When I was little we definitely did the advent calendars. I pretty much stopped having that as part of my Christmas about 10 years ago, but I still see all kinds of things that countdown to Christmas on store shelves.

For my family, Christmas is the one time of year we all get together. I see probably 60+ relatives on Christmas Eve when the big parties are thrown. My hometown is in Texas, so we make the horrendously non-traditional chile, tamales, salsa dip that will make you cry from the heat, and bunuelos dinner.

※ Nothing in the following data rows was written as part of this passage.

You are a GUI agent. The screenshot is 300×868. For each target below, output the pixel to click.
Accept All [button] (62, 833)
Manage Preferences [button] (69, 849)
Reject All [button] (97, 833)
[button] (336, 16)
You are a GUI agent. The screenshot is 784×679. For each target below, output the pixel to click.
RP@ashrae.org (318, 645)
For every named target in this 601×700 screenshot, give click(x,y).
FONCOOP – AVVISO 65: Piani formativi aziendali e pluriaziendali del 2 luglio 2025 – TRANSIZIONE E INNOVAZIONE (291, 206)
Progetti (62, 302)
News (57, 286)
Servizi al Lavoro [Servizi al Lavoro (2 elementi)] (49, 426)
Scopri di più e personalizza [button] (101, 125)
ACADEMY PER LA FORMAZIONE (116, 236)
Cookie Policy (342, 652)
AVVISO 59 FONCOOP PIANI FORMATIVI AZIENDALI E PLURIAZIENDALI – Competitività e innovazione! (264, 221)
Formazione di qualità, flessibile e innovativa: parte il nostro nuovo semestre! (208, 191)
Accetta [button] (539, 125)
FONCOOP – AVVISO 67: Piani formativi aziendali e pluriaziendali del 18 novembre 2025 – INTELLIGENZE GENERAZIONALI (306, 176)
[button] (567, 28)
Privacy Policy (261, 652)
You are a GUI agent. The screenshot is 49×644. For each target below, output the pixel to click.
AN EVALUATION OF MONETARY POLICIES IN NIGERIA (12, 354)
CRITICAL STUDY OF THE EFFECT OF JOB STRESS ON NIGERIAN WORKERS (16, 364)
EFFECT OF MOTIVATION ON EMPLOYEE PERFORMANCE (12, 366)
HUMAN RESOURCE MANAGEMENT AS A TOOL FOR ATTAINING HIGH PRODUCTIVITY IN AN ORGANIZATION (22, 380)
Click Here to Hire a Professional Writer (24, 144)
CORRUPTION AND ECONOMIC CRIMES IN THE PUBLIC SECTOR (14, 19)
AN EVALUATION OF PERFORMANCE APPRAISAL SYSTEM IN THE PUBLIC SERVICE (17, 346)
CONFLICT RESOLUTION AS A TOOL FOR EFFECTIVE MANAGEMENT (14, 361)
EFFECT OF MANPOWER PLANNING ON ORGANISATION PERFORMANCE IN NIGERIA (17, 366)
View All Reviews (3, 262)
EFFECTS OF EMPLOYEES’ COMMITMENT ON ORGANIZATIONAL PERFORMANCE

God we're so unnatural. Um, I'm pretty sure the rest of the US opens their Christmas presents on Christmas morning. Or at least, when I was little, 'Santa' came on Christmas Eve night, so gifts were under the tree the next day. We switched to doing it Christmas Eve with the relatives and then my folks and I exchange gifts on the 26th.

My dad is locally famous for decorating his house in Christmas garb on Black Friday (the day after Thanksgiving). I've discovered over the years that he's not such a loon, and some other people in town do that, too.

What else about Christmas. At some point during December, we usually run around town looking at everyone's Christmas lights. That could be our one normal Christmas tradition. :p

I'm Catholic, so we go to church on Christmas morning. If we go the day before, we can watch all the little kids act out the story of Jesus' birth in Bethlehem. It's super cute.

And I think that's all I know about Christmas. I think my observation is that the real days in the US are the day after Thanksgiving, Christmas Eve, and Christmas Day. Other than that, I don't see a lot of real Christmas activity (besides shopping panic).